REQUIRED ACTION:
When you retype the entries, keep each one exact and leave out the pictures.

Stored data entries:
▼

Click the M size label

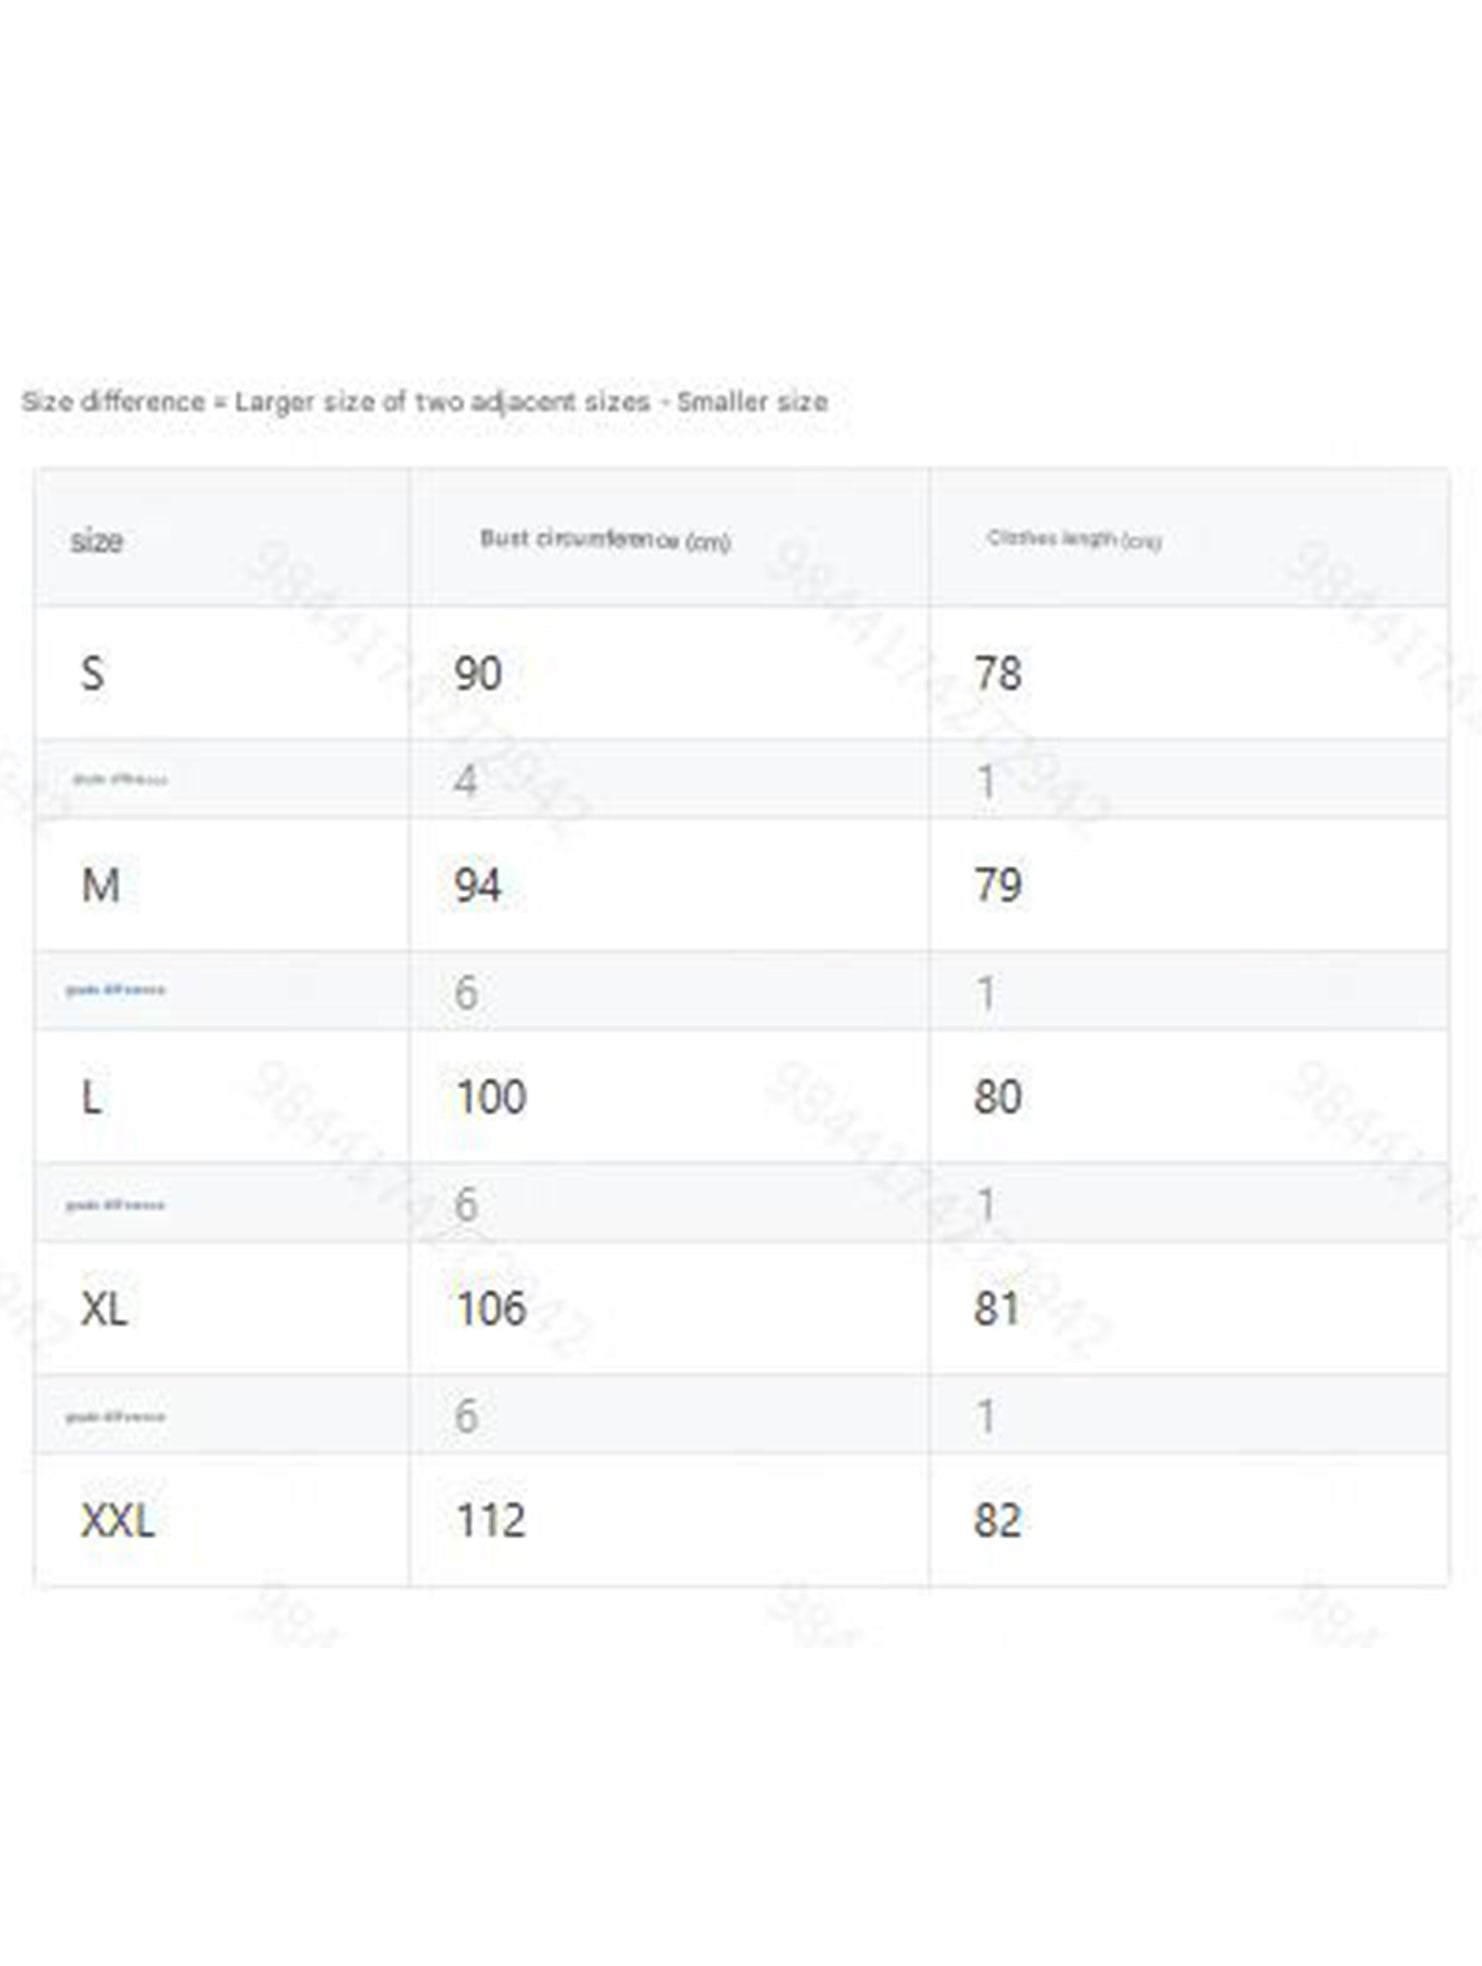[100, 886]
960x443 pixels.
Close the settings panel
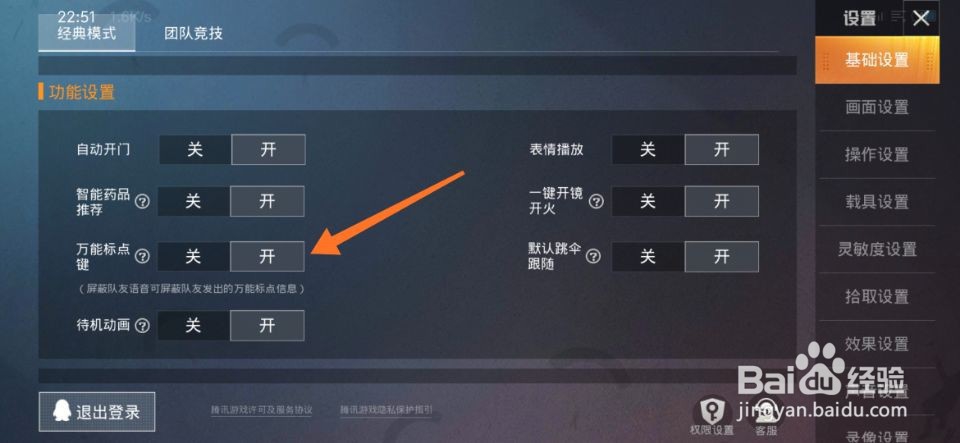(921, 19)
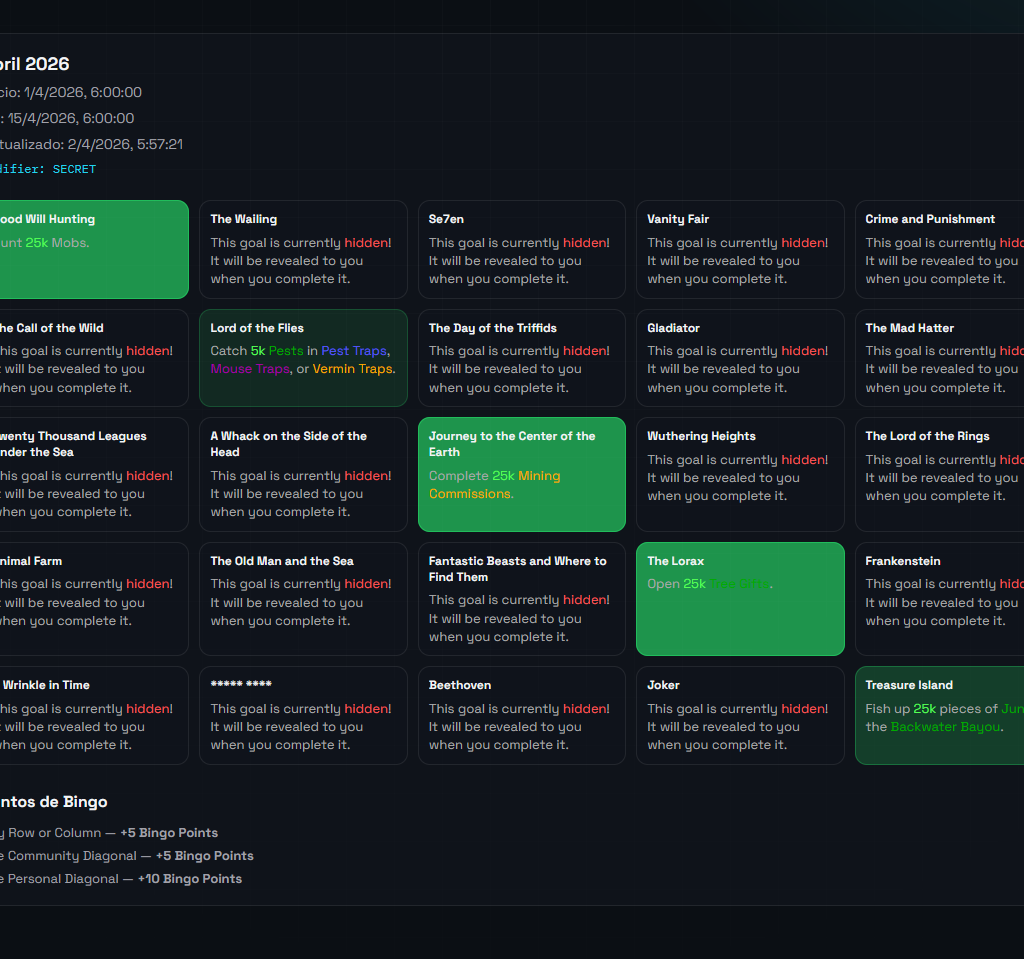Image resolution: width=1024 pixels, height=959 pixels.
Task: Open Journey to the Center of the Earth card
Action: coord(521,474)
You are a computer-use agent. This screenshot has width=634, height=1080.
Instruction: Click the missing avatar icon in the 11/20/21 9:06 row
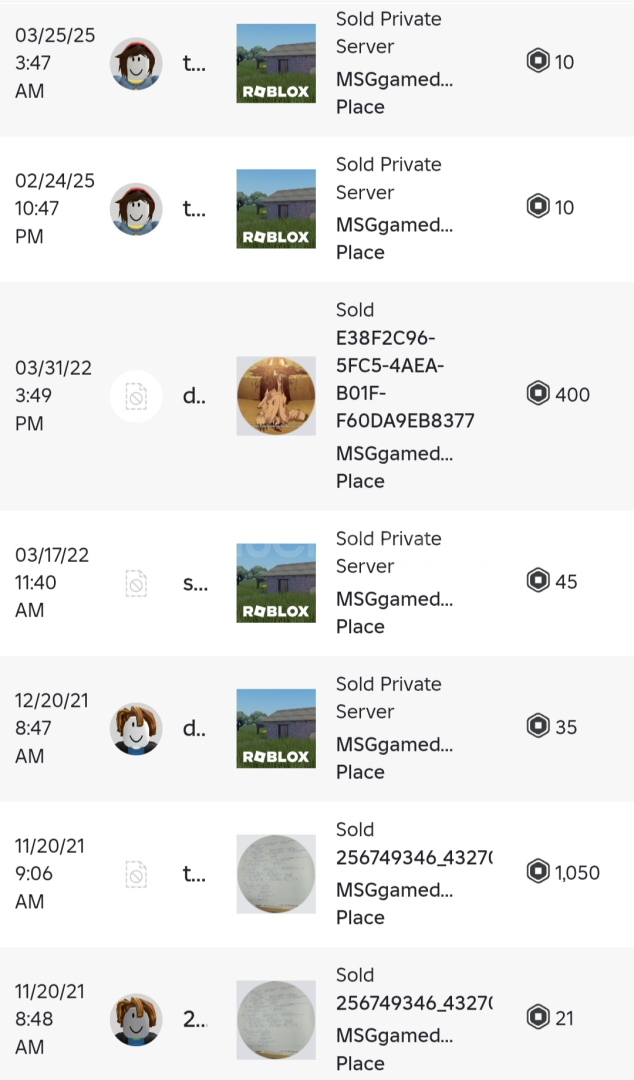pyautogui.click(x=136, y=875)
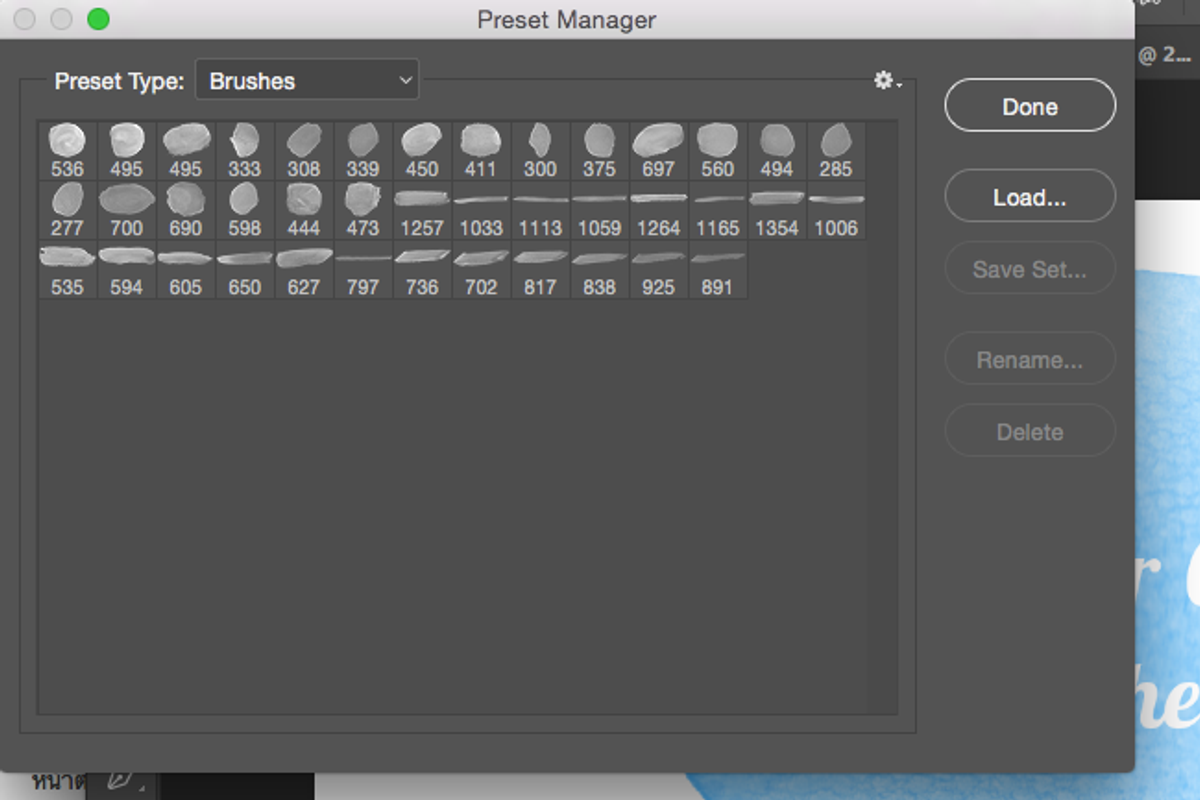The width and height of the screenshot is (1200, 800).
Task: Open the gear preset options menu
Action: pos(887,80)
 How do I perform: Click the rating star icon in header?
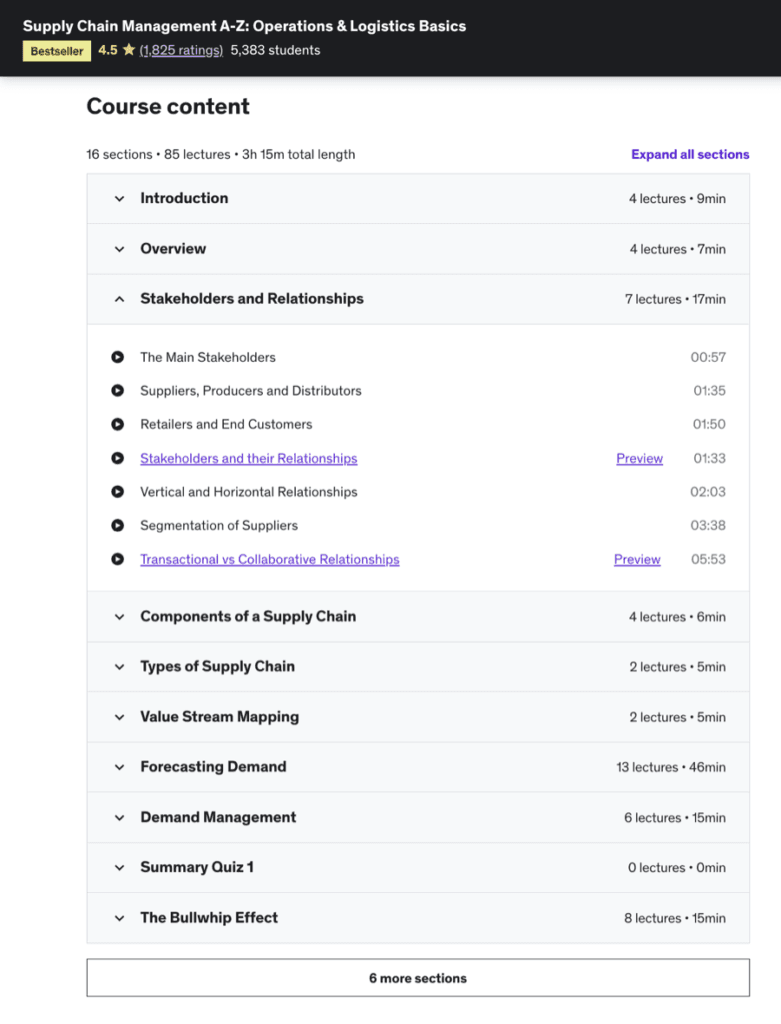pos(129,50)
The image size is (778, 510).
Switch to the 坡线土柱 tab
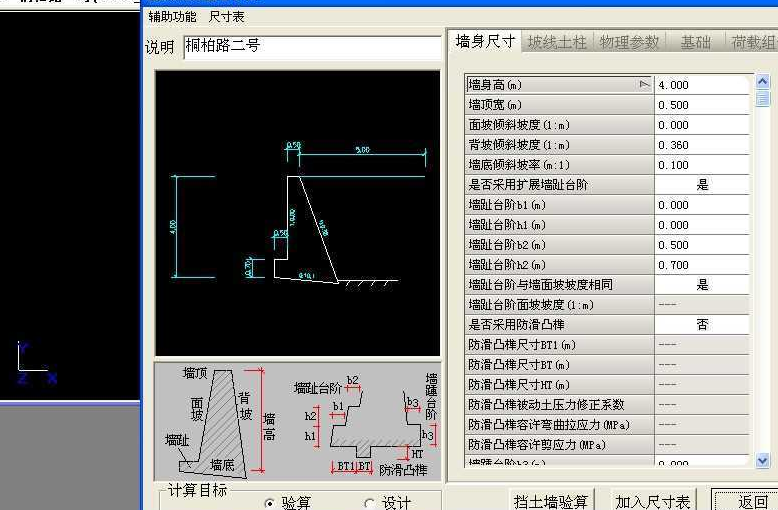557,42
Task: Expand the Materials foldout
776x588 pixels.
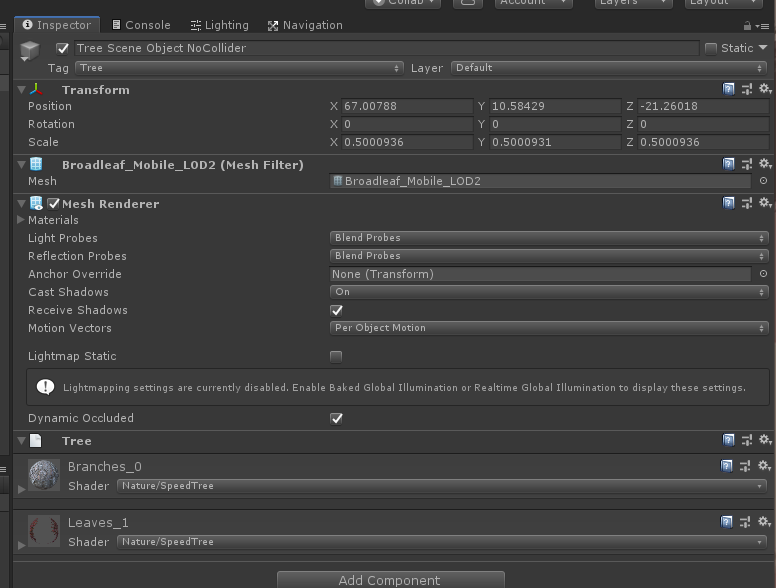Action: coord(21,220)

▲

RESPONSE BELOW:
Click the M size label

[100, 886]
960x443 pixels.
Close the settings panel
(921, 19)
Image resolution: width=1024 pixels, height=959 pixels.
Task: Open Journey to the Center of the Earth card
Action: coord(521,474)
You are a computer-use agent. This screenshot has width=634, height=1080.
Instruction: Click the missing avatar icon in the 11/20/21 9:06 row
pyautogui.click(x=136, y=875)
The width and height of the screenshot is (1200, 800).
Task: Open the gear preset options menu
Action: pos(887,80)
 How do I perform: Click the rating star icon in header?
pos(129,50)
The image size is (778, 510).
Switch to the 坡线土柱 tab
557,42
Task: Expand the Materials foldout
776x588 pixels.
Action: coord(21,220)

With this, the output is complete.